Excerpt to read =>
— start —
That is awesome. Two seasons ago I just let the other guy that somehow has permission to hunt the same property scare everything towards me. He is a major city boy and doesn't know much of anything about hunting other than how to pull the trigger. sighting in his rifle is apparently a big challenge for him since a couple of years ago he shot at a buck 30 yards away three times and missed all three.

We also have a big problem with trespassers on this property. It is only a couple of miles outside of town and there is a pretty sizeable subdivision about 1/2 mile through the woods on one side. I have ran off numerious hunters and fishers that try sneaking in. Hunters are always ignorant with me but usually leave peacefully after exchanging words. The fisherman always respond really well when they see me walking up with my pistol in my hand.

Anyways hopefully here soon I will be posting some pictures from my new trailcamera. I haven't been out to put it up yet and I will be camping this weekend so it won't be until at least next weekend before I get a chance to hang it.


----------



## Ruger (Jan 22, 2011)

I usually start putting my cameras out in July for the area I bowhunt in. I like to check them once a week and sometimes it is hard to leave them that long, I get so anxious to see what has been coming around. Last year I had problems with the bears messing with the cameras. They never destroyed a camera just ruined the bunjee straps that attach the camera to the trees. I'll have to see if I can come up with something that will hold up to them a little better.


----------



## Mattuk (Oct 16, 2010)

Helmet_S said:


> I have ran off numerious hunters and fishers that try sneaking in. Hunters are always ignorant with me but usually leave peacefully after exchanging words. The fisherman always respond really well when they see me walking up *with my pistol in my hand*.
> 
> Anyways hopefully here soon I will be posting some pictures from my new trailcamera. I haven't been out to put it up yet and I will be camping this weekend so it won't be until at least next weekend before I get a chance to hang it.


Yeah I bet!!









Have fun Helmet_s

Looking forward to those photo's!

Ruger have you thought about a padlock and chain or a ratchet strap?


----------



## Mattuk (Oct 16, 2010)

This is more what I want. I've been watching a pair of foxes here but this is a different vixen that the dog fox chased out of the field the other night. She's old and has bad mange.


----------



## youngdon (Mar 10, 2010)
— end —
Material provided =>
— start —
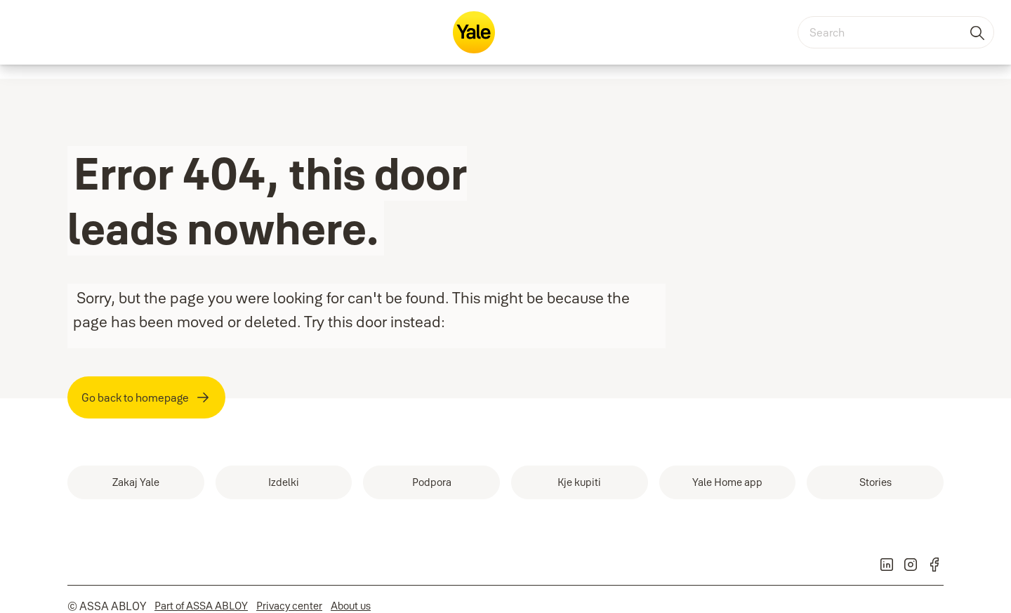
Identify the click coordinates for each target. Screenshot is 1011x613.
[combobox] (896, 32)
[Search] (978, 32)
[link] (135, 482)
— end —
— start —
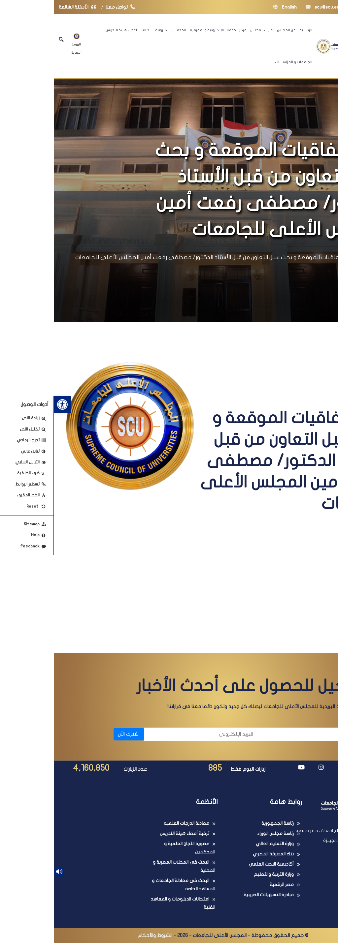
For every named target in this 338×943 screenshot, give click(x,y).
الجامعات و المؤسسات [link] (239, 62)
— end —
— start —
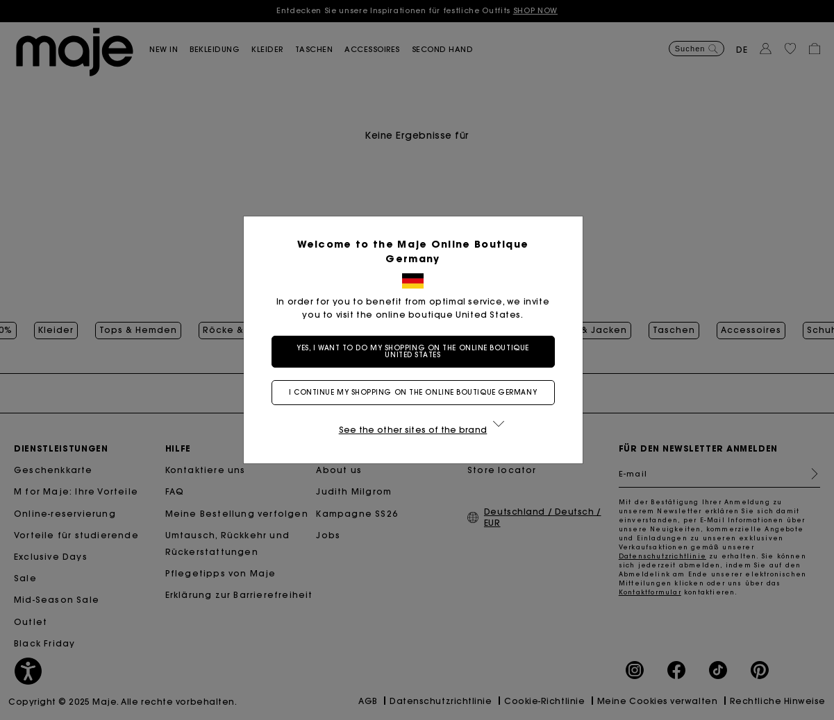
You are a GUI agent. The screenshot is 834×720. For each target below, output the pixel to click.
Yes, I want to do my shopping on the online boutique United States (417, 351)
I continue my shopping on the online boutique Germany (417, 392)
— end —
What this exercise asks =>
1. Answer these about the hunting forum thread:
(a) How many times did the other hunter shoot at the buck 30 yards away?
(b) How far through the woods is the subdivision from the property?
(c) In what month does Ruger usually start putting cameras out?
2. Return the hunting forum thread between "This is more" and "(Mar 10, 2010)", inclusive.
The listing is separate material, unrelated to the hunting forum thread.

Exercise solutions =>
1.
(a) Three times, missing all three.
(b) About 1/2 mile.
(c) July.

2.
This is more what I want. I've been watching a pair of foxes here but this is a different vixen that the dog fox chased out of the field the other night. She's old and has bad mange.


----------



## youngdon (Mar 10, 2010)